We are in the midst of what I call “silly season” here in Phoenix. It’s the 75-day window for us as tile installers to complete all of the school projects before classes begin again the first week of August. The maxed-out schedule on a condensed time frame is an opportunity to outperform my clients’ expectations. Hopefully, our performance will lead to more work.
It is also more important than ever to make sure everyone on our team at Artcraft stays safe on jobsites.
I was having a conversation with one of my GC clients a couple of months ago on a jobsite for a project we were finishing up on a Sunday. The GC is stringent on safety and I was bragging about how good our experience modification rate was to him. He turned and asked me, “Are your people safe because of your practices or are they on the edge of a cliff because they have not embraced safety as a personal responsibility?”
This question stopped me in my tracks.
I always thought our teams were listening to me and taking our jobsite talks seriously, but as the GC nonchalantly pointed out, not all of our team members were following company safety practices and policies. We turned our heads to see one of our tile installers cutting a piece of tile without safety glasses. The GC said, “Here’s an opportunity to talk about safety as a personal responsibility. Don’t yell at him; just explain to him why he needs to care about safety.”
As I approached this team member and asked why he was working overtime on a Sunday, he explained that he was earning extra money for his daughter’s birthday party. I complimented him for being such a good father and explained that I wanted him to go home to his family safely that night. He looked a bit puzzled. I then asked him what would happen if I had to call his wife to tell her that he lost his sight in a workplace accident. I didn’t scold him, for as the GC said, he would have just tuned me out. What I tried to do was help him understand that he is an integral part of our team, his efforts to help his family are commendable, and his welfare is vital to both his family and to Artcraft.
Shortly after our conversation, I called a company meeting.

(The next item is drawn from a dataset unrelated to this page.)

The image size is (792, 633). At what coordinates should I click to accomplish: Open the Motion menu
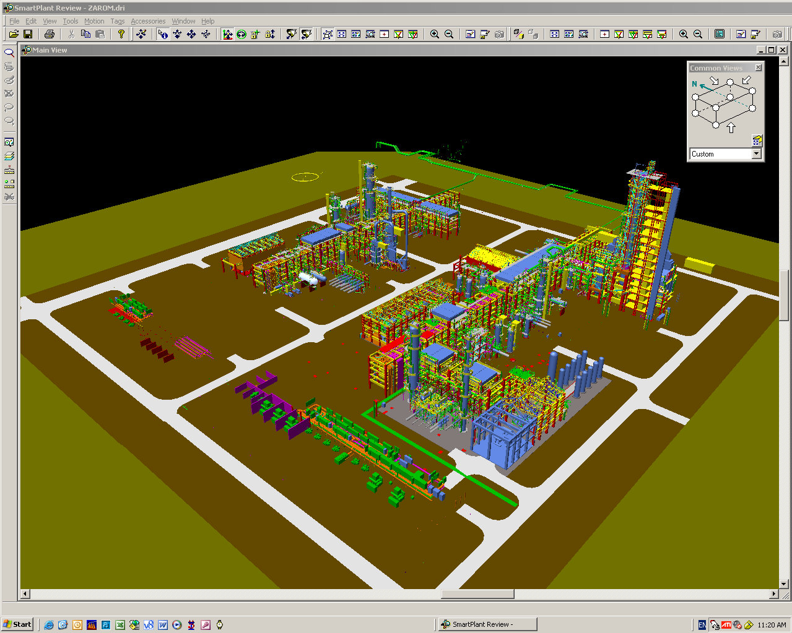coord(94,21)
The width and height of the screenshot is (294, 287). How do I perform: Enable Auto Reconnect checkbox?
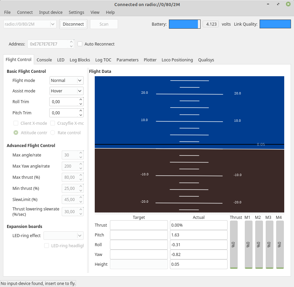click(x=80, y=44)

Instead of lecturing about safety practices, I asked our team members to tell me what would make them feel safer on the job. Some of the answers surprised me, such as: making sure the other trades were treating safety seriously; making ear plugs mandatory when cutting tile; wearing dust masks when mixing dry products like mortar or grout; and providing mini first-aid kits in addition to the comprehensive ones on the jobsite. The ideas were great and we instituted changes immediately. Team members are happy that they affected change and, in turn, feel safer on the jobsite.
What I learned was that installers and finishers wanted to be part of the plan. They were happy to take on safety as a personal responsibility when we discussed why it’s important to work safely – and the people counting on them to do so are one of the main reasons why they are there in the first place. I also realized that even when we have solid plans in place, safety will require diligence no matter what the season.